I’m studying B+trees for indexing and I try to understand more than just memorizing the structure. As far as I understand the inner nodes of a B+tree forms an index on the leaves and the leaves contains pointers to where the data is stored on disk. Correct? Then how are lookups made? If a B+tree is so much better than a binary tree, why don’t we use B+trees instead of binary trees everywhere?
I read the wikipedia article on B+ trees and I understand the structure but not how an actual lookup is performed. Could you guide me perhaps with some link to reading material?
What are some other uses of B+ trees besides database indexing?
No, the index is formed by the inner nodes (non-leaves).
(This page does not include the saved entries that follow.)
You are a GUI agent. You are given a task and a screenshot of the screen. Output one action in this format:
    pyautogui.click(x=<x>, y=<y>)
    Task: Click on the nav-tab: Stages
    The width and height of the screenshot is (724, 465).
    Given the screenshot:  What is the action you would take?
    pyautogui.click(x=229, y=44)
Depending on the implementation the leaves may contain either key/value pairs or key/pointer to value pairs. For example, a database index uses the latter, unless it is an IOT (Index Organized Table) in which case the values are inlined in the leaves. This depends mainly on whether the value is insanely large wrt the key.
In the general case where the root node is not a leaf (it does happen, at first), the root node contains a sorted array of N keys and N+1 pointers. You binary search for the two keys S0 and S1 such that
S0 <= K < S1(where K is what you are looking for) and this gives you the pointer to the next node.You repeat the process until you (finally) hit a leaf node, which contains a sorted list of key-values pairs and make a last binary search pass on those.
I hope the rough algorithm I explained helped out, otherwise feel free to ask in the comments.
In the same vein: file-system indexing also benefits.
The idea is always the same: a B+Tree is really great with small keys/large values and caching. The idea is to have all the keys (inner nodes) in your fast memory (CPU Cache >> RAM >> Disk), and the B+Tree achieves that for large collections by pushing keys to the bottom. With all inner nodes in the fast memory, you only have one slow memory access at each search (to fetch the value).